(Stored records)

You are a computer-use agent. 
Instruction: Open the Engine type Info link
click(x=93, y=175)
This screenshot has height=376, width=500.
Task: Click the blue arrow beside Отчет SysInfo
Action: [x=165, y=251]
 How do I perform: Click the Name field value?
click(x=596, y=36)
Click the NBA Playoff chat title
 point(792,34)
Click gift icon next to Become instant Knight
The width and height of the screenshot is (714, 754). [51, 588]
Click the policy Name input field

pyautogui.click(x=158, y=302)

-- REQUIREMENT --
Each record should be given again exactly as it reads.

-- RESPONSE AREA --
You are a computer-use agent. 
Instruction: Open the Engine type Info link
click(x=93, y=175)
This screenshot has height=376, width=500.
Task: Click the blue arrow beside Отчет SysInfo
Action: [x=165, y=251]
 How do I perform: Click the Name field value?
click(x=596, y=36)
Click the NBA Playoff chat title
 point(792,34)
Click gift icon next to Become instant Knight
The width and height of the screenshot is (714, 754). [51, 588]
Click the policy Name input field

pyautogui.click(x=158, y=302)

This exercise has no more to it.